Mehr Hacker-Angriffe auf kritische Infrastruktur gemeldet
Das Bundesamt für Sicherheit in der Informationstechnik (BSI) hat einem Medienbericht zufolge eine deutliche Zunahme von Hacker-Angriffen auf Betreiber kritischer Infrastrukturen registriert.
In der zweiten Jahreshälfte 2018 habe das BSI von 157 solchen Attacken erfahren, davon 19 auf das Stromnetz, berichtete die „Welt am Sonntag“ unter Berufung auf bislang unveröffentlichte Zahlen. Im vorherigen Berichtszeitraum (01.06.2017 bis 31.05.2018) erreichten das BSI nach eigenen Angaben 145 Meldungen, im entsprechenden Zeitraum davor waren es 34.
Auch der nordrhein-westfälische Verfassungsschutz teilt die Einschätzung, die Qualität der Angriffe habe sich verändert: „Früher handelte es sich bei den Hackerattacken auf die kritische Infrastruktur vor allem um Spionageangriffe. Nun gibt es immer häufiger Sabotageangriffe.“
Viele Cyber-Attacken werden nicht gemeldet
Bei den Behörden vermutet man, dass die tatsächliche Zahl der Hackerangriffe auf die Infrastruktur noch sehr viel höher liege. Es gebe eine „entsprechende Dunkelziffer“, so das BSI. Den Sicherheitsbehörden zufolge halten viele Versorger Cyber-Attacken geheim, weil sie Imageschäden vermuten.

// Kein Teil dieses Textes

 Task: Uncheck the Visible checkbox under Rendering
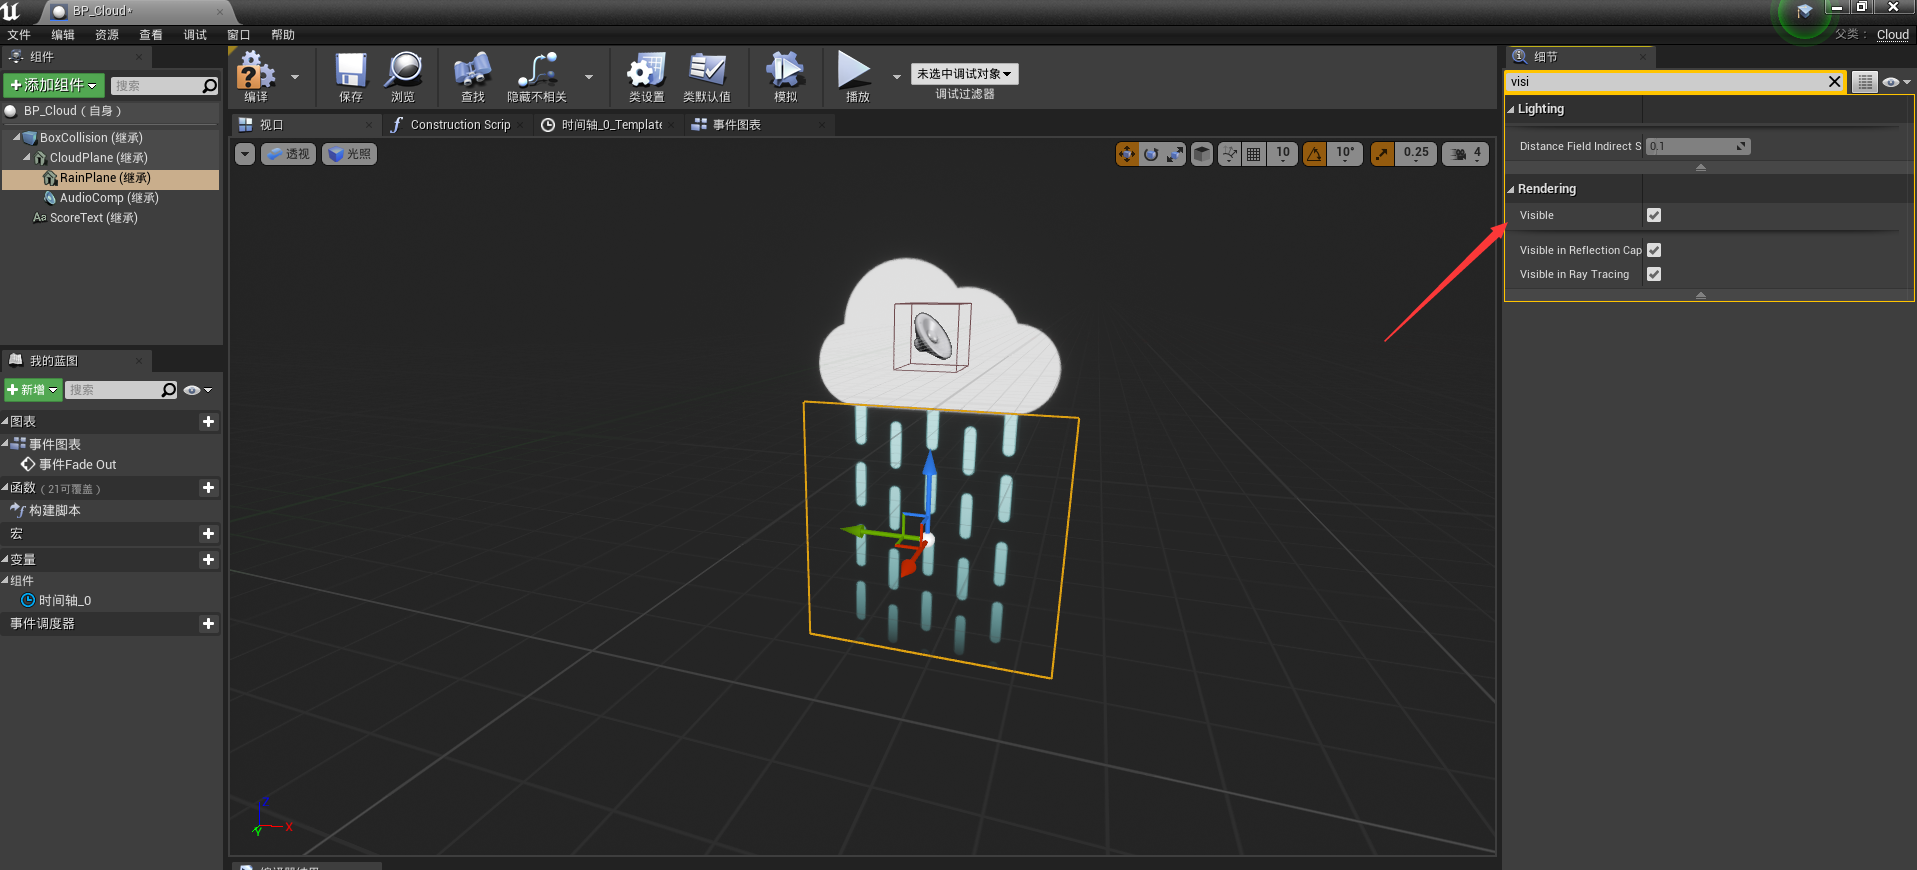1654,215
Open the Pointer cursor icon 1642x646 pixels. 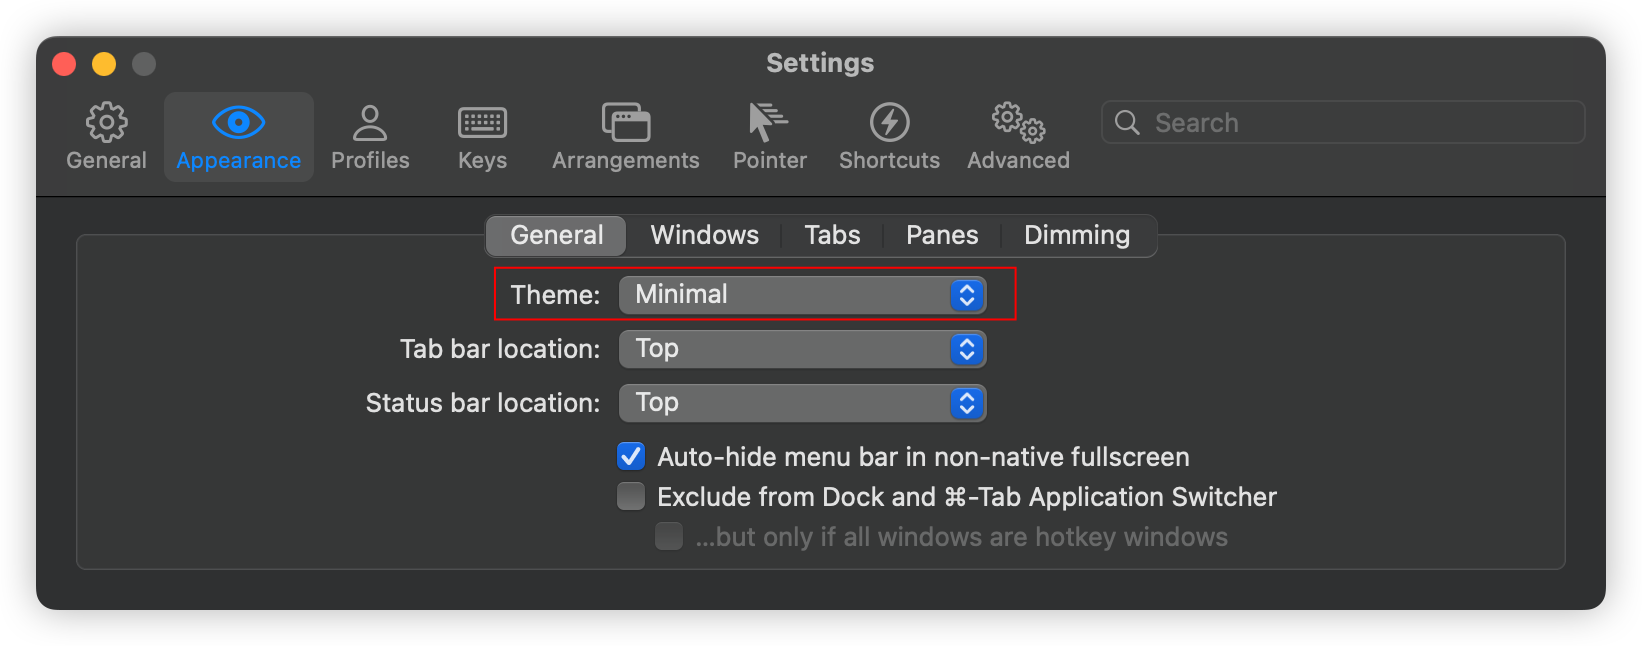point(768,123)
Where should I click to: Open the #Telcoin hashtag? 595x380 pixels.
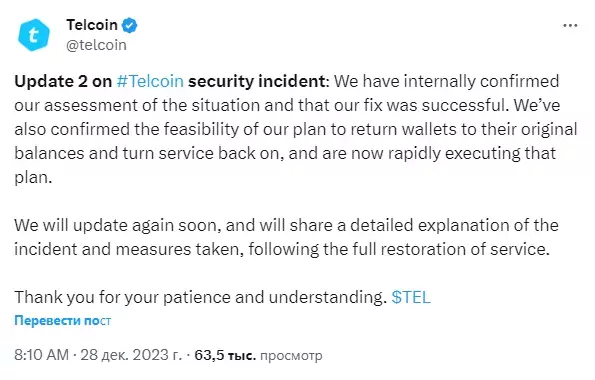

„Wir müssen davon ausgehen, zahlreiche Angriffe bislang überhaupt nicht zu sehen“, sagte auch der stellvertretende Fraktionsvorsitzende der Grünen, Konstantin von Notz. Die meisten Angriffe finden somit unbemerkt von der Öffentlichkeit statt, etwa solche auf mittelgroße Versorger wie Stromverteilzentren und Stadtwerke.

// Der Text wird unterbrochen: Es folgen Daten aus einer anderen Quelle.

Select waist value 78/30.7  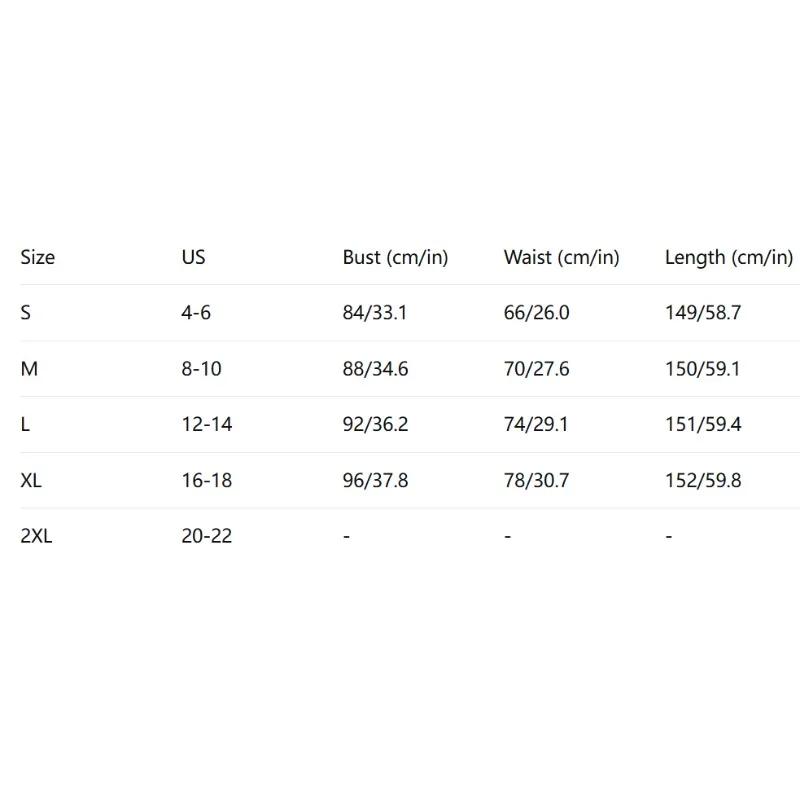536,481
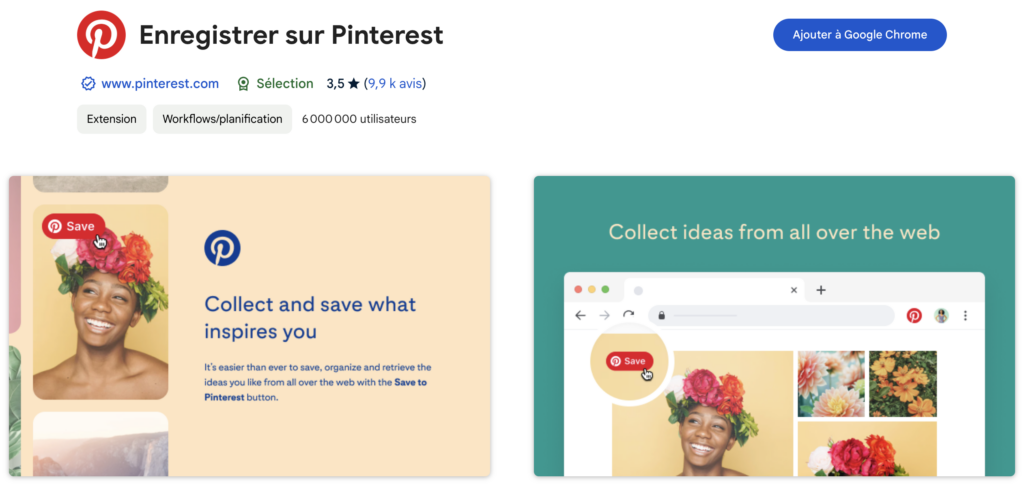Click the profile avatar in mock toolbar
The width and height of the screenshot is (1024, 484).
coord(941,315)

In Deutschland werden zu den Betreibern kritischer Infrastrukturen Organisationen und Einrichtungen aus den Bereichen Energie, Informationstechnik und Telekommunikation, Transport und Verkehr, Gesundheit, Wasser, Ernährung, Finanz- und Versicherungswesen, Staat und Verwaltung sowie Medien und Kultur gezählt.
Online-Angriffe, die kritische Infrastruktur wie Kraftwerke lahmlegen, sind ein Schreckensszenario für einen Cyberkrieg. Beim BSI können Konzerne derartige Vorfälle melden – je nach Größe und Relevanz müssen sie dies auch.
Recherchen der „Welt am Sonntag“ ergaben, dass es in Deutschland bereits mehrmals Sabotageangriffe von Hackern gab, die spürbaren Schaden verursachten. Dass viele Cyber-Attacken nicht gemeldet würden, liegt nach Ansicht von Grünen-Politiker von Notz daran, dass die Aufsichtsbehörde BSI nicht unabhängig ist, sondern dem Bundesinnenministerium unterstellt ist. „Für ein funktionierendes Frühwarnsystem brauchen wir Vertrauen in die Unabhängigkeit des BSI“, sagte er.
Forderung nach einer zentralen Bundesbehörde zur Cyber-Sicherheit
Katherina Reiche, Hauptgeschäftsführerin des Verbandes kommunaler Unternehmen (VKU), forderte in der „Frankfurter Allgemeinen Sonntagszeitung“: „Die Stromversorgung als Herzschlag der digitalen Gesellschaft muss im Interesse der nationalen Sicherheit auch Teil der deutschen Cyber-Sicherheitsarchitektur werden.“
Eine zentrale Bundeszuständigkeit zur Cyber-Sicherheit sei notwendig, um mit schlanken Strukturen und kurzen Entscheidungswegen frühzeitig auf Cyber-Bedrohungen aller Art zu reagieren. Die Stadtwerke und Netzbetreiber müssten dabei einbezogen sein.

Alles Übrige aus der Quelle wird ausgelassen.